▸ Exercise brief: Tell how many lines in the data below hold the string "Given"; give nothing but the number.

▸ Material supplied:

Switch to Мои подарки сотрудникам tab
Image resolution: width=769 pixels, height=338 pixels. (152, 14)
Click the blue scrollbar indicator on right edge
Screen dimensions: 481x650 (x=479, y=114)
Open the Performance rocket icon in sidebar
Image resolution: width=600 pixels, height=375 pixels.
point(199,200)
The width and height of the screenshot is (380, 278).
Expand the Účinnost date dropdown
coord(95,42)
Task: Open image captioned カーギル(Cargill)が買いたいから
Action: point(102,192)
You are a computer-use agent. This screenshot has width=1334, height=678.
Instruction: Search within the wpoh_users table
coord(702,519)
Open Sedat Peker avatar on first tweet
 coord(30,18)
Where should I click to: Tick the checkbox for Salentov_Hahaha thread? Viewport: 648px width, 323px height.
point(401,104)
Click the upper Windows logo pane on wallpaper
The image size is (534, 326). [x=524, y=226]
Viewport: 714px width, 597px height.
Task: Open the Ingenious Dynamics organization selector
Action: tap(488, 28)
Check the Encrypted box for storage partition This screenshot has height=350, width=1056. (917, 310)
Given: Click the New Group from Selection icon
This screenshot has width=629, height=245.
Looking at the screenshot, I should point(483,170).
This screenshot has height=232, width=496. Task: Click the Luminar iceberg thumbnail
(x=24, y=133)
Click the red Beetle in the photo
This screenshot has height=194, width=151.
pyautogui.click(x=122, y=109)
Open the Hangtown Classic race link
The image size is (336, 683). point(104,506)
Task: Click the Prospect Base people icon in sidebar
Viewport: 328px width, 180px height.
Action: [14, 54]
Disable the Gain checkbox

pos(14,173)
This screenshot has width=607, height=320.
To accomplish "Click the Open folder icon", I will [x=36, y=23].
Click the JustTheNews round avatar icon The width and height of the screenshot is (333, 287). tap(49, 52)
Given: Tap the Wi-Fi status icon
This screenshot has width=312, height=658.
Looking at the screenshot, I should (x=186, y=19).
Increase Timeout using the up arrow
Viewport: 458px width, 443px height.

▸ Answer to the exercise: 2